La dématérialisation a des impacts sociaux et sociétaux positifs à condition de ne pas laisser s'installer une fracture numérique entre ceux qui ont acces aux TIC et ceux qui en sont privés: il est donc nécessaire de former et d'équiper les populations afin que la dématérialisation ne devienne pas synonyme de fracture sociale. De même, en permettant le développement du travail à distance, elle ne doit pas conduire à l'isolement des employés. La dématérialisation facilite la délocalisation et modifie le fonctionnement et l'organisation de l'entreprise impactant les métiers et les compétences. Cela nécessite d'anticiper les adaptations et les formations appropriées et d'intégrer la responsabilité sociétale de l'entreprise dans la démarche. Selon le premier volume du Livre vert publié par Syntec informatique, «elle reste aussi très souvent considérée comme complexe par ceux qui envisagent de l'entreprendre. Elle contrarie des habitudes bien ancrées comme la culture de la preuve sur papier ou encore des processus métier manuels installés de longue date".Ainsi la dématérialisation participe «à une mutation de notre modèle de société».

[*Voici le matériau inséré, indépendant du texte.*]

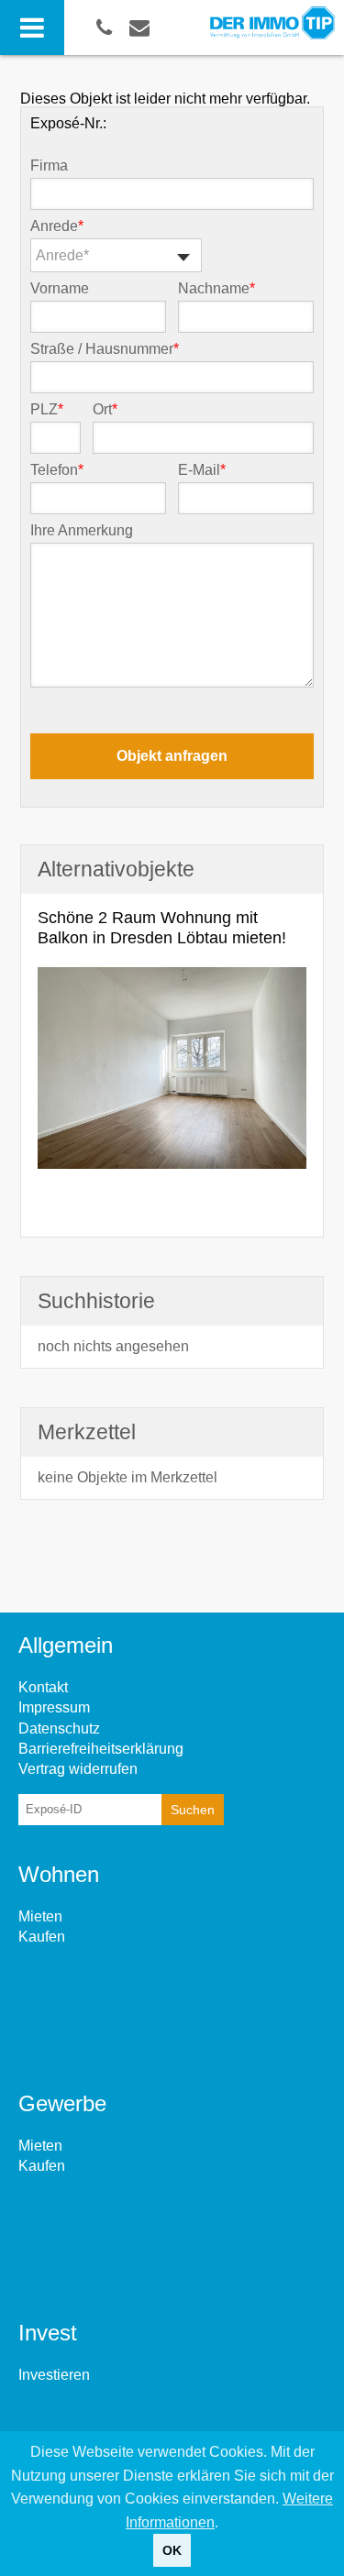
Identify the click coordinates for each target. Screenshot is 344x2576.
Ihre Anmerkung (81, 530)
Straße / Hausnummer (104, 349)
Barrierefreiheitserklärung (100, 1748)
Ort (105, 409)
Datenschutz (59, 1728)
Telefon (56, 470)
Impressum (54, 1707)
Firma (49, 166)
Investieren (54, 2375)
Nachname (216, 288)
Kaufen (41, 1936)
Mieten (40, 1916)
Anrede (56, 226)
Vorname (59, 288)
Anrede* (62, 255)
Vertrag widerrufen (78, 1769)
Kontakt (43, 1687)
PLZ (46, 409)
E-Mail (202, 470)
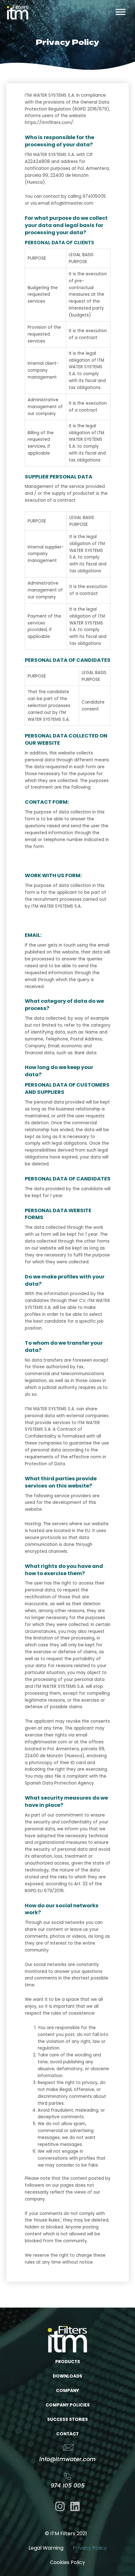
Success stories (67, 2419)
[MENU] (121, 12)
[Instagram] (60, 2506)
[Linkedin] (75, 2506)
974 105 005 (68, 2485)
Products (67, 2362)
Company (67, 2391)
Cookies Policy (67, 2562)
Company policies (68, 2405)
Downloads (67, 2376)
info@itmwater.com (67, 2459)
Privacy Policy (90, 2548)
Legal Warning (46, 2548)
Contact (67, 2434)
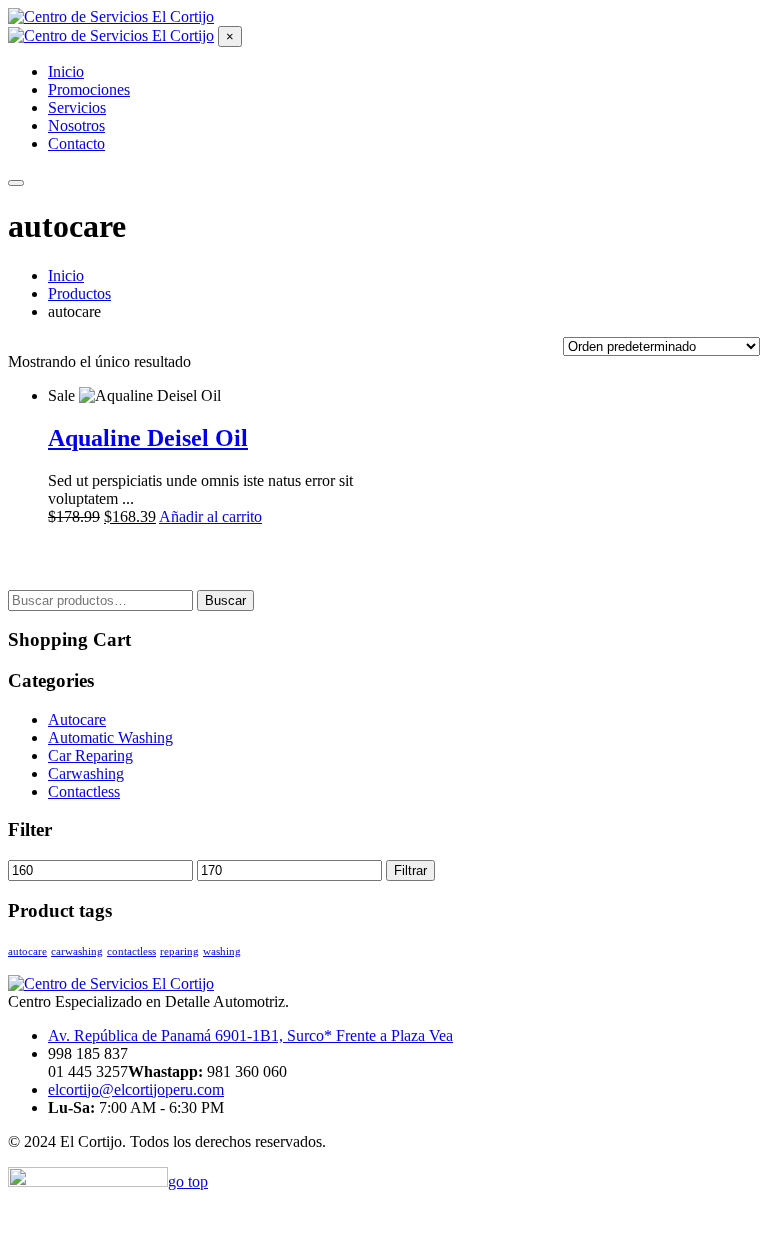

C'est ainsi qu' aujourd'hui et selon un étude de SerdaLab réalisée en 2009 en France, l'amélioration du partage et de la circulation de l'information est la principale motivation qui conduit les organisations à dématérialiser. Ni l'aspect règlementaire ni le développent durable ne figurent parmi les motivations évoquées. Mais la dématérialisation des informations et des outils qui les transportent rend ces dernières plus vulnérables aux indiscrétions intentionnelles ou accidentelles, occasionnelles ou institutionnelles. Les technologies de l’information peuvent également contribuer à la mise en place de dispositifs particulièrement intrusifs de cybersurveillance par exemple sur les lieux de travail. Ces pratiques sont en contradiction avec les principes éthiques qui caractérisent le pilier social du développement durable favorisant le développement de services de protection des données à caractère personnel selon les exigences des réglementations informatique et libertés. L'atteinte aux droits de l'homme peut être constituée par la remise en cause du droit à la protection de la vie privée. Les questions liées à la protection, la gestion, la maîtrise et l’élimination «des traces informatiques» sont des enjeux de société majeurs qui ont toute leur place dans la sphère du développement durable. Intégrer les questions de développement durables aux réflexions quant aux impératifs de sécurité et à la gouvernance de l'information participe très probablement d'une démarche porteuse de réelle perspectives. Certaines évolutions encourageantes du cadre réglementaire semblent vouloir contrecarrer ces risques liés à la mise en oeuvre de la dématérialisation. Ainsi, la valeur et les contraintes juridiques sont désormais selon le code civil les mêmes pour les documents dématérialisés que pour les documents papier. Le Plan France Numérique 2012 du gouvernement énonce des priorités telles que «permettre à tous les Français d'accéder aux réseaux et services numériques» ou encore «moderniser notre gouvernance de l'économie numérique».

Si les risques qu'elle emporte sont considérés et contrebalancés, la dématérialisation contribue indéniablement à la performance environnementale, sociétale et économique de notre société, ou, à une moindre échelle, de l'entreprise, véhiculant ainsi les valeurs fédératrices du développement durable.